### The problem
Restate all the data word for word, leaving nothing out.

[Saved data entries]
:::::

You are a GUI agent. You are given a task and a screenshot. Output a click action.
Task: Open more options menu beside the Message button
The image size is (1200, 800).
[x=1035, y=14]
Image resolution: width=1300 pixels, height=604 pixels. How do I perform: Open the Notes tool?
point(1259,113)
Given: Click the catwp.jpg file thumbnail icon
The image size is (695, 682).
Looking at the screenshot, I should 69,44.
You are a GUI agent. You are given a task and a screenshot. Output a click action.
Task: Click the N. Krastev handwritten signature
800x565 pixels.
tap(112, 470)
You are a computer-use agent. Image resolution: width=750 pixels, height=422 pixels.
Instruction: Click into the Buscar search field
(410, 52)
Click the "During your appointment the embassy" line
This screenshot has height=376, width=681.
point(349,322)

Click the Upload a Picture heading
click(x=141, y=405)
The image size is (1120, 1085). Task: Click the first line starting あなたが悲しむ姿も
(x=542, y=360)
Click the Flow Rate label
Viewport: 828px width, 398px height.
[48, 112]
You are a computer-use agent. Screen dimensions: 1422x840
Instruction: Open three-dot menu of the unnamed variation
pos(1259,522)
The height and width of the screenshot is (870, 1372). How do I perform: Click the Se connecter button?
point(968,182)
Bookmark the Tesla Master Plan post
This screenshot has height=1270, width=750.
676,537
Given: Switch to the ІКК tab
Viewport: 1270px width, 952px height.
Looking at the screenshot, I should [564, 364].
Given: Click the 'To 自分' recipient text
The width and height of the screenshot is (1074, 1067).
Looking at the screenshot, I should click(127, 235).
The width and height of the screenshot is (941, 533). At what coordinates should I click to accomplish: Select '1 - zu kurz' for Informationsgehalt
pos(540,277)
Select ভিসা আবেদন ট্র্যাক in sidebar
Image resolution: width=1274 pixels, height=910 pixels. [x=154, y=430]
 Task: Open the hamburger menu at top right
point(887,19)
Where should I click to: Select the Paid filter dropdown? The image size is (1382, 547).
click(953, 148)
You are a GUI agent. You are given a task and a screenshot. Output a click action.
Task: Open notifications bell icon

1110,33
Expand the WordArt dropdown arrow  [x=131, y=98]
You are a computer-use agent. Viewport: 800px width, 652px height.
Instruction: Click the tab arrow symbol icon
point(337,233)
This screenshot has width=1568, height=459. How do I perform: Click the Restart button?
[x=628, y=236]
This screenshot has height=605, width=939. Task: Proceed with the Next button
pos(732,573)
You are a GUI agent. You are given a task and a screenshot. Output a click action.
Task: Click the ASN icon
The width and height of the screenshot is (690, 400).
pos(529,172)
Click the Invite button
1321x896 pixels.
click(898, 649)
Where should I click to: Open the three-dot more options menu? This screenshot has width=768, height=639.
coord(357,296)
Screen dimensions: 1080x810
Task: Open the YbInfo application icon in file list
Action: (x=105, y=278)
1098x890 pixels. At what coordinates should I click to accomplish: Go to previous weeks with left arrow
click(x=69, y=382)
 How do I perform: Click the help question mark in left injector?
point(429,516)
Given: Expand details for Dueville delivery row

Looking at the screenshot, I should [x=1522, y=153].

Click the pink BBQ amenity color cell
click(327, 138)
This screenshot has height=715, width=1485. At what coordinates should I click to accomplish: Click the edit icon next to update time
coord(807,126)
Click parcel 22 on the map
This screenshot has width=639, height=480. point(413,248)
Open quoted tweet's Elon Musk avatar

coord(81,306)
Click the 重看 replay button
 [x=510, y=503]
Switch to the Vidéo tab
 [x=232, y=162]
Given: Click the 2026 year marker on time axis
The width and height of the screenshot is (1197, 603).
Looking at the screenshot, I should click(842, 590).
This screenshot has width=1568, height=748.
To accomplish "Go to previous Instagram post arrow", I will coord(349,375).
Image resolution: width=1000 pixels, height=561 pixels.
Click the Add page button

:::::

### Task answer
You are a GUI agent. You are given a task and a screenshot. Output a click action.
Task: Open more options menu beside the Message button
The image size is (1200, 800).
[x=1035, y=14]
Image resolution: width=1300 pixels, height=604 pixels. How do I perform: Open the Notes tool?
point(1259,113)
Given: Click the catwp.jpg file thumbnail icon
The image size is (695, 682).
Looking at the screenshot, I should 69,44.
You are a GUI agent. You are given a task and a screenshot. Output a click action.
Task: Click the N. Krastev handwritten signature
800x565 pixels.
tap(112, 470)
You are a computer-use agent. Image resolution: width=750 pixels, height=422 pixels.
Instruction: Click into the Buscar search field
(410, 52)
Click the "During your appointment the embassy" line
This screenshot has height=376, width=681.
point(349,322)

Click the Upload a Picture heading
click(x=141, y=405)
The image size is (1120, 1085). Task: Click the first line starting あなたが悲しむ姿も
(x=542, y=360)
Click the Flow Rate label
Viewport: 828px width, 398px height.
[48, 112]
You are a computer-use agent. Screen dimensions: 1422x840
Instruction: Open three-dot menu of the unnamed variation
pos(1259,522)
The height and width of the screenshot is (870, 1372). How do I perform: Click the Se connecter button?
point(968,182)
Bookmark the Tesla Master Plan post
This screenshot has height=1270, width=750.
676,537
Given: Switch to the ІКК tab
Viewport: 1270px width, 952px height.
Looking at the screenshot, I should [564, 364].
Given: Click the 'To 自分' recipient text
The width and height of the screenshot is (1074, 1067).
Looking at the screenshot, I should click(127, 235).
The width and height of the screenshot is (941, 533). At what coordinates should I click to accomplish: Select '1 - zu kurz' for Informationsgehalt
pos(540,277)
Select ভিসা আবেদন ট্র্যাক in sidebar
Image resolution: width=1274 pixels, height=910 pixels. [x=154, y=430]
 Task: Open the hamburger menu at top right
point(887,19)
Where should I click to: Select the Paid filter dropdown? The image size is (1382, 547).
click(953, 148)
You are a GUI agent. You are given a task and a screenshot. Output a click action.
Task: Open notifications bell icon

1110,33
Expand the WordArt dropdown arrow  [x=131, y=98]
You are a computer-use agent. Viewport: 800px width, 652px height.
Instruction: Click the tab arrow symbol icon
point(337,233)
This screenshot has width=1568, height=459. How do I perform: Click the Restart button?
[x=628, y=236]
This screenshot has height=605, width=939. Task: Proceed with the Next button
pos(732,573)
You are a GUI agent. You are given a task and a screenshot. Output a click action.
Task: Click the ASN icon
The width and height of the screenshot is (690, 400).
pos(529,172)
Click the Invite button
1321x896 pixels.
click(898, 649)
Where should I click to: Open the three-dot more options menu? This screenshot has width=768, height=639.
coord(357,296)
Screen dimensions: 1080x810
Task: Open the YbInfo application icon in file list
Action: (x=105, y=278)
1098x890 pixels. At what coordinates should I click to accomplish: Go to previous weeks with left arrow
click(x=69, y=382)
 How do I perform: Click the help question mark in left injector?
point(429,516)
Given: Expand details for Dueville delivery row

Looking at the screenshot, I should [x=1522, y=153].

Click the pink BBQ amenity color cell
click(327, 138)
This screenshot has height=715, width=1485. At what coordinates should I click to accomplish: Click the edit icon next to update time
coord(807,126)
Click parcel 22 on the map
This screenshot has width=639, height=480. point(413,248)
Open quoted tweet's Elon Musk avatar

coord(81,306)
Click the 重看 replay button
 [x=510, y=503]
Switch to the Vidéo tab
 [x=232, y=162]
Given: Click the 2026 year marker on time axis
The width and height of the screenshot is (1197, 603).
Looking at the screenshot, I should click(842, 590).
This screenshot has width=1568, height=748.
To accomplish "Go to previous Instagram post arrow", I will coord(349,375).
Image resolution: width=1000 pixels, height=561 pixels.
Click the Add page button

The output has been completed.